For more complete documentation take a look at docs/spec_results.html and the corresponding specs.

Details

Getting started


  require 'rubygems'
  require 'relaxdb'

  RelaxDB.configure :host => "localhost", :port => 5984, :design_doc => "app"
  RelaxDB.use_db "relaxdb_scratch"
  
  RelaxDB.enable_view_creation  # creates views when class definition is executed
  
  RelaxDB::View.design_doc.save # save views to CouchDB after executing class definitions

Defining models



class User < RelaxDB::Document
  property :name
end

class Invite < RelaxDB::Document
  
  property :created_at
  
  property :event_name
  
  property :state, :default => "awaiting_response",
    :validator => lambda { |s| %w(accepted rejected awaiting_response).include? s }
  
  references :sender, :validator => :required
  
  references :recipient, :validator => :required
  
  property :sender_name,
   :derived => [:sender, lambda { |p, o| o.sender.name } ]
  
  view_by :sender_name        # Emits 1 as the map value
  view_docs_by :sender_id     # Emits the doc as the map value
  
  view_by :recipient_id, :created_at, :descending => true
  
  def on_update_conflict
    puts "conflict!"
  end
  
end

Exploring models


# Saving objects

sofa = User.new(:name => "sofa").save!
futon = User.new(:name => "futon").save!

i = Invite.new :sender => sofa, :recipient => futon, :event_name => "CouchCamp"
i.save!

# Loading and querying

il = RelaxDB.load i._id
puts i == il # true

ir = Invite.by_sender_name "sofa" 
puts i == ir # true

ix_ids = Invite.by_sender_name :key => "sofa"
ix = ix_ids.load!.first
puts i == ix # true

# Denormalization

puts ix.sender_name # prints sofa, no requests to CouchDB made
puts ix.sender.name # prints sofa, a single CouchDB request made

# Saving with conflicts

idup = i.dup
i.save!
idup.save     # conflict printed

# Saving with and without validations

i = Invite.new :sender => sofa, :event_name => "CouchCamp"

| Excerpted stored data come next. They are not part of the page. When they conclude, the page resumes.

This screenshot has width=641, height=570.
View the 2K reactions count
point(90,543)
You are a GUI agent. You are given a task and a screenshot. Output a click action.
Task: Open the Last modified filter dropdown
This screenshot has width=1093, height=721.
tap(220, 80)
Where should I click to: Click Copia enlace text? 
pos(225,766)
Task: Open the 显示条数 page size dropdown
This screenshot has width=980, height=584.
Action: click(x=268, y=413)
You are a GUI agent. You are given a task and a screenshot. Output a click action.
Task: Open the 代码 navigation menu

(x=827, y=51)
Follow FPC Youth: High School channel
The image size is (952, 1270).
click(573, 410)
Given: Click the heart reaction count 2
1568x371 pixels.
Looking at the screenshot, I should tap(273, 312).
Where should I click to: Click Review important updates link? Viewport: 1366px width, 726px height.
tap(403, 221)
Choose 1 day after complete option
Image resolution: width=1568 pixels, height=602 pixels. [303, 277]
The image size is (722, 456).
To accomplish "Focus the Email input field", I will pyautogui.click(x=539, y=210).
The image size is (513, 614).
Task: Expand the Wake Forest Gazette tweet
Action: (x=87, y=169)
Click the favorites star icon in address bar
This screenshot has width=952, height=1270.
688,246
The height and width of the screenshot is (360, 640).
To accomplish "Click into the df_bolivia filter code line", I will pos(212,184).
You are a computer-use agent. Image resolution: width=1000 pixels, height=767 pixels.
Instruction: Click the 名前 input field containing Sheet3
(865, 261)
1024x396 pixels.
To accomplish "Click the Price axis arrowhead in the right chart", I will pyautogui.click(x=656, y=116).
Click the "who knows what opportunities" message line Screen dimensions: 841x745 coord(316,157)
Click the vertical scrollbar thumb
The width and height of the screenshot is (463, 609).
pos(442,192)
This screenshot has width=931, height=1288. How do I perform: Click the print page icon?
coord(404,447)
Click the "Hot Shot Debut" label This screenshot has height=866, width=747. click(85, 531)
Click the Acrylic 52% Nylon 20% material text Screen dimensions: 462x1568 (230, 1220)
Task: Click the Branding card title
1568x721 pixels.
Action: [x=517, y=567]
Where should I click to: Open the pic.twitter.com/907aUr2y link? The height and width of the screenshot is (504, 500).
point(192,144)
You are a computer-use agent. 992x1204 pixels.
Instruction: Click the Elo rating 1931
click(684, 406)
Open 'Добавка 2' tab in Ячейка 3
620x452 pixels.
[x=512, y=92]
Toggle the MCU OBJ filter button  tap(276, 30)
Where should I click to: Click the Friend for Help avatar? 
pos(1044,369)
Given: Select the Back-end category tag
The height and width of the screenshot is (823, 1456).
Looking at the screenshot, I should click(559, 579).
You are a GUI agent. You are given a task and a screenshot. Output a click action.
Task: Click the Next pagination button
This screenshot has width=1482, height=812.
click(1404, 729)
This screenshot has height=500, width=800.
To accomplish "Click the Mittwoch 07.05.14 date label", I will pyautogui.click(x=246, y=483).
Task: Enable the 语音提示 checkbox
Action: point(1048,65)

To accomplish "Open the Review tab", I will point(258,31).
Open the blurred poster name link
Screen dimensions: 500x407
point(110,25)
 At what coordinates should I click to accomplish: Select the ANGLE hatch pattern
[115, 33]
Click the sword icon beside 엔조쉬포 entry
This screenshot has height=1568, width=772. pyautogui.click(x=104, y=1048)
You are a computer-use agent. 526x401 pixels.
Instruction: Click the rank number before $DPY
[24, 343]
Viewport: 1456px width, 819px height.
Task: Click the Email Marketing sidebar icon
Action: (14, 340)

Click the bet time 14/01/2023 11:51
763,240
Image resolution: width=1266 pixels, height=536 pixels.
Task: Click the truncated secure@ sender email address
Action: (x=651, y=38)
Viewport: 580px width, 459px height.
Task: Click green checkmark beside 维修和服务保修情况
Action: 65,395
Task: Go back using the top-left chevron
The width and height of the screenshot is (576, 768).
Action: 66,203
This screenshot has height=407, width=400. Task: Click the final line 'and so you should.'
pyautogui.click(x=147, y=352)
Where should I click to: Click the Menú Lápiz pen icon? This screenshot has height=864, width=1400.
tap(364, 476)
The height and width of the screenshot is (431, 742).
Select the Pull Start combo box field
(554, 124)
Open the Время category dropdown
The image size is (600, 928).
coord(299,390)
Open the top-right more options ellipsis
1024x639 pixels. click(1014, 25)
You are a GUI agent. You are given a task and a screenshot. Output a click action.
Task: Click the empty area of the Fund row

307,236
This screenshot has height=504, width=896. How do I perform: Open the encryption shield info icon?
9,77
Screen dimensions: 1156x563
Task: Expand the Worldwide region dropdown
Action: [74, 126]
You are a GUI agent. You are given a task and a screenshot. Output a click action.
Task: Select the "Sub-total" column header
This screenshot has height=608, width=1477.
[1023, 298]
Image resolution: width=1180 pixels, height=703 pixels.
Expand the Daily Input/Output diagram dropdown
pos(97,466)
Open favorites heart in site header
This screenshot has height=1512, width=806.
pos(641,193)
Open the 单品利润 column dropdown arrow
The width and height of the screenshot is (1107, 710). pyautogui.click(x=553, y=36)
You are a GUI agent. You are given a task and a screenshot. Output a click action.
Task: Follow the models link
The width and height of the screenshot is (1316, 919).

i.save! rescue :ok      # save! throws an exception on validation failure or conflict
i.save                  # returns false rather than throwing an exception
puts i.errors.inspect   # prints {:recipient=>"invalid:"}

i.validation_skip_list << :recipient  # Any and all validations may be skipped
i.save                                # succeeds

Paginating models


  # Controller

  def show(page_params={})
    uid = @user._id
    @invites = Invite.paginate_by_sender_name :startkey => [uid, {}], 
        :endkey => [uid], :descending => true, :limit => 5, :page_params => page_params
    render
  end
  
  # In your view
  
  <% @invites.each do |i| %>
    <%= i.event_name %>
  <% end %>
  
  <%= link_to "prev", "/invites/?#{@invites.prev_query}" if @invites.prev_query %>
  <%= link_to "next", "/invites/?#{@invites.next_query}" if @invites.next_query %>  

More illustrative examples are listed in the .paginate_view spec in spec/paginate_spec.rb

Creating views by hand


  $ cat view.js 
  function Invites_by_state-map(doc) {
    if(doc.relaxdb_class === "Invite")
      emit(doc.state, doc);
  }

  // Uses the CouchDB builtin to invoke an Erlang reduce fun
  function Invites_by_state-reduce(keys, values, rereduce) {
    _count
  }
  $

  RelaxDB::ViewUploader.upload("view.js")
  RelaxDB.view "Invites_by_state", :key => "accepted", :reduce => true

Migrations


  $ cat 001_double.rb
  RelaxDB::Migration.run Primitives do |p| 
    p.num *= 2 
    p
  end
  
  $ ruby -e 'RelaxDB::Migration.run_all Dir["./*.rb"]'

Visualise

Fuschia offers a web front end for visualising inter-document relationships.

Incomplete list of limitations

  • Destroying an object results in non transactional nullification of child/peer references
  • Objects can talk to only one database at a time. Similarly for design docs.